Это впечатление не было ошибочным, даже с точки зрения географии. В здешних землях на границе всего сущего действительно было нечто достойное наименования «крайний». Британия – не столько остров, сколько архипелаг; по крайней мере ее изрезанная береговая линия похожа на лабиринт из заливов и полуостровов. Не так уж много найдется стран, где можно так же просто и неожиданно наткнуться на море посреди полей или на поля посреди моря. Кажется, что великие реки не столько встречаются в океане, сколько прячутся друг от друга между холмами: земля, в целом низменная, поднимается к западу, нагромождая горы.

И островитяне были под стать своей земле. Разные, как и нации, на которые они сейчас разделены -шотландцы, англичане, ирландцы, валлийцы западных возвышенностей – все они выходили за рамки скучной упорядоченности внутренних германцев или здравого смысла французов, способного быть и яростным, и банальным. Есть что-то общее у всех британцев, что даже Акт о союзе[220] не смог разодрать в клочья. Наиболее подходящее имя для этого общего – отсутствие гарантий безопасности; именно оно тянет людей погулять по опасным утесам или заглянуть за край. Тяга к приключениям, вкус к свободе, юмор без мудрствования – загадки как для критиков островитян, так и для них самих. Их души подтачивало море, как и их берега. Они склонны к смущению, замечаемому всеми иностранцами; оно выражается в том, как ирландцы путаются в словах, а англичане -в мыслях. Для ирландцев говорить нелепицами – это практически законное право, символ языка.

Но собственная нелепица Джона Булля[221], английская нелепица – это «безгласный вол мысли», постоянная затуманенность сознания. Мысли тут всегда двоятся, как отражения в зеркалах вод. Из всех людей англичане наименее привязаны к чистому и классическому, к той имперской четкости, которую французы воспринимают тонко, немцы грубо, а вот британцы – практически никак. Они вечные колонисты и эмигранты, они дома в любой стране.

Но в своей стране они – изгои. Они разорваны между любовью к дому и любовью ко всему остальному, объяснением и символом чего может быть только море. Именно этот разрыв можно найти в безымянном детском стишке – самой точной строке в английской литературе, тупо повторяемой во всех других английских стихах: «Через холмы и далекие дали»[222].

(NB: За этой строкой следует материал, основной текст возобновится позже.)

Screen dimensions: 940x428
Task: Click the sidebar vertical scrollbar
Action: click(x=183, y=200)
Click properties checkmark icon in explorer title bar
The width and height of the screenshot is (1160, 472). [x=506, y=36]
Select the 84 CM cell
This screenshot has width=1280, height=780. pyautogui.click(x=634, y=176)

Великий и рациональный герой, первый завоевавший Британию (не так уж важно, кто именно – одинокий полубог из «Цезаря и Клеопатры» или кто-то другой), определенно был латинянином из рода латинян. Именно он описал найденные им острова со свойственной стальному перу лапидарной объективностью. Но краткие записи о британцах Юлия Цезаря оставляют нас с ощущением таинственной недоговоренности – и дело вовсе не в авторском неведении. Видимо, тайна обусловлена чем-то жутким – их языческим священством. Ныне бесформенные камни, выстроенные в символическом порядке, свидетельствуют о жизни и труде тех, кто их поднял. Вероятно, верования британцев были почитанием природных сил; и эти камни можно считать основанием той темы в островном искусстве, что пропитана стихией. При столкновении мировой империи с патриархальным язычеством, первую должно было ужаснуть то, что обычно вырастает из поклонения естественному – я имею в виду противоестественное. Но практически обо всем, что является темой современных противоречий, Цезарь молчит.

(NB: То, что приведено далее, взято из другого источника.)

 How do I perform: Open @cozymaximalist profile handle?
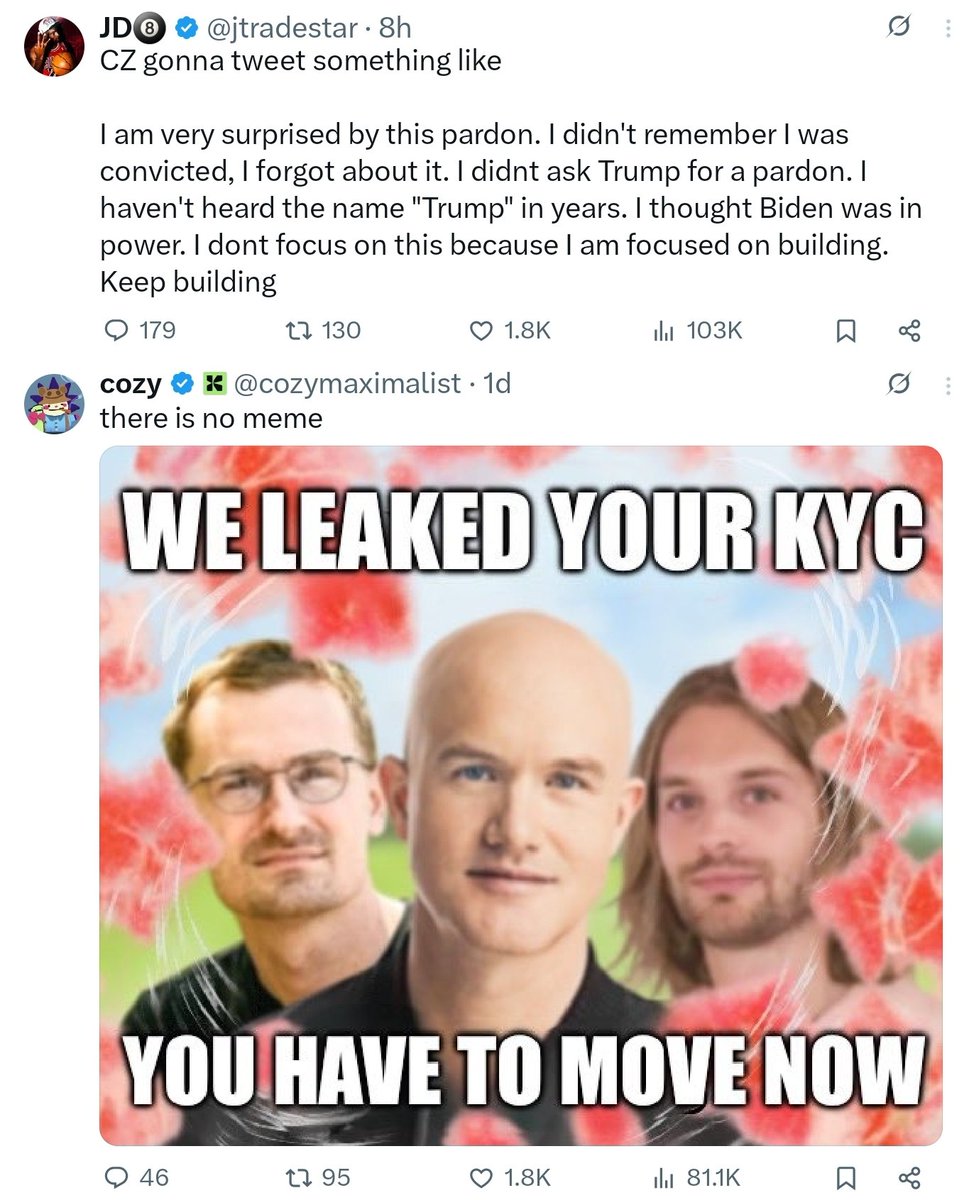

Он хранит молчание о том, был ли язык местных жителей кельтским; некоторые из упомянутых им топонимов вызвали предположение, что частично или целиком эти земли уже были тевтонскими. Я не намерен обсуждать истинность этих гипотез, но я готов обсуждать их значимость, по крайней мере в отношении того, что касается моей скромной задачи. Эта значимость, скорее всего, очень сильно преувеличена. Цезарь оставил нам в качестве свидетельства лишь мимолетный взгляд путешественника; впоследствии, через значительное время, римляне вернулись и превратили Британию в римскую провинцию. Но и тогда они продолжали демонстрировать полнейшее безразличие к вопросам, возбуждающим ныне мудрейших профессоров. Заботило их вот что: как взять у британцев и дать британцам то, что они уже брали у галлов и давали галлам. Мы не знаем, кем были британцы до римлян (как не знаем, кем являются британцы сейчас) – иберами, ким-врами или тевтонами. Но мы знаем, что за короткий срок они стали римлянами.

И сейчас в современной Англии обнаруживаются следы тех времен, например, римские мостовые. Такие античные древности скорее преуменьшают, чем подтверждают реальность Рима. Из-за них нечто весьма далекое кажется очень близким, а нечто еще живое – мертвым. Они сродни эпитафии человеку, помещенной на парадную дверь его жилища. Возможно, эпитафия эта вполне хвалебная, но к ней все же трудно отнестись как к объективной характеристике личности. Важно, что Франция и Англия – это не места, где есть остатки следов присутствия Рима. Они сами – остатки Рима. На самом деле сохранилось не так уж много реликвий, но они все чудотворны. И ряд тополей – ничуть не меньшая реликвия Рима, чем ряд колонн.

Почти все, что мы называем творением природы, выросло, как грибы, над подлинным творением человека; наши леса – это мхи на костях гигантов. Под семенами наших посевов, под корнями наших деревьев -фундамент, которому черепки керамики и осколки кирпичей служат основой; краски наших полевых цветов повторяют краски римской мостовой.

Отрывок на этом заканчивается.